▶ **Saved data entries**:
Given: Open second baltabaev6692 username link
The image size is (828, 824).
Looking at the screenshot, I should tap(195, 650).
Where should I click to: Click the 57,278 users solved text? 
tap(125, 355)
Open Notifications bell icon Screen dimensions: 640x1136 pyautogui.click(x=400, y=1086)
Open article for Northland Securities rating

▶ **REQUIRED ACTION**:
Would you please give all of the entries above once more, exactly as they are?

▶ **ANSWER TO THIS TASK**:
Given: Open second baltabaev6692 username link
The image size is (828, 824).
Looking at the screenshot, I should tap(195, 650).
Where should I click to: Click the 57,278 users solved text? 
tap(125, 355)
Open Notifications bell icon Screen dimensions: 640x1136 pyautogui.click(x=400, y=1086)
Open article for Northland Securities rating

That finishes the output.